The Practical Developer

Bash Strict Mode: The Three Lines That Stop Your Deploy Script From Lying To You

Half the production incidents that start with “but the script said it succeeded” come from the same three missing lines at the top of a bash file. Here is what set -euo pipefail actually does, the traps it has, and the deploy-script pattern that fails loudly instead of quietly succeeding.

A terminal window glowing on a dark desk, the place where a silent bash failure becomes a 3 a.m. page

The deploy script printed Done. and exited 0. The new version was not actually deployed. Your monitoring alert fires four minutes later when the old pods drain and there is nothing to take their place. Somebody opens the postmortem and writes “the script reported success even though the upload failed.” It is the most common bug in shell, and the fix is three characters longer than the broken version.

Bash defaults are not safe. By default, a failed command does not stop the script. By default, an unset variable expands to empty string. By default, a pipeline returns the exit code of only the last command. Every one of those defaults will eventually bite you, and the cost of fixing them is one line at the top of the file.

#!/usr/bin/env bash
set -euo pipefail

That is the line. The rest of this post is what each flag means, the traps that come with them, and the pattern for writing scripts that actually fail when something fails.

What -e, -u, and pipefail actually do

-e (errexit). Exit immediately if any command exits non-zero. Without it, this happens:

#!/usr/bin/env bash
cp build/app.tar.gz s3://my-bucket/   # ← typo: should be aws s3 cp
echo "Upload complete"
exit 0

cp does not understand s3:// URLs and exits with code 1. Without -e, bash keeps going, prints “Upload complete”, and exits 0. Your CI pipeline reports green. Your users get the old build. With -e, the script exits the moment cp fails, and CI goes red.

-u (nounset). Exit if you reference an undefined variable. Without it:

DEPLOY_ENV=prod
rsync -av build/ user@$DEPOY_ENV.example.com:/srv/   # ← typo: DEPOY vs DEPLOY

Bash silently treats $DEPOY_ENV as empty string. The command becomes rsync -av build/ user@.example.com:/srv/. With -u, it fails immediately: DEPOY_ENV: unbound variable. Most “the script ran on staging” mysteries are this exact bug.
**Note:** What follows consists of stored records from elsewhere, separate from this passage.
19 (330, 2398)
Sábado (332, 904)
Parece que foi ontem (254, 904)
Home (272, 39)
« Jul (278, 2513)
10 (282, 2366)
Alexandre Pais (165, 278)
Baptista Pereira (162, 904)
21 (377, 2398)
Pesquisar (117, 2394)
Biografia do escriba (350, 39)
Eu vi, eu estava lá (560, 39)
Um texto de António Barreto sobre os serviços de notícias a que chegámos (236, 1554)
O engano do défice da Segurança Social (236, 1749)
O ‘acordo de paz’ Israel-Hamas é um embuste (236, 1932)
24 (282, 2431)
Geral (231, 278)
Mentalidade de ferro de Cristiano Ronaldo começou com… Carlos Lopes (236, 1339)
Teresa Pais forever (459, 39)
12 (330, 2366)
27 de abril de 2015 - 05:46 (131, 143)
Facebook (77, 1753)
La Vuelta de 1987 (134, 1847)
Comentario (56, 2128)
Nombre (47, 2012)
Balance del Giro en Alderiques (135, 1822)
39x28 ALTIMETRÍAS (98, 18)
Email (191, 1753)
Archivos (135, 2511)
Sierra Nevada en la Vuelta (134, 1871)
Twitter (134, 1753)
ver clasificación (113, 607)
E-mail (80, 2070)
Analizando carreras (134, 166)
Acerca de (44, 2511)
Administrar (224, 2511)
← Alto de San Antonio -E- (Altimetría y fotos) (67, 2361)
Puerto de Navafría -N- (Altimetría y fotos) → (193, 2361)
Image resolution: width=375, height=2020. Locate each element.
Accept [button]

-o pipefail. The exit code of a pipeline is the exit code of the last command that failed, not just the last command in the chain. Without it:

curl https://flaky-api/data | jq '.items[]' > out.json

If curl fails (DNS error, 500), it exits non-zero. But jq happily reads its empty stdin, exits 0, and the pipeline reports success. With pipefail, the pipeline exits with curl’s code and -e then kicks in.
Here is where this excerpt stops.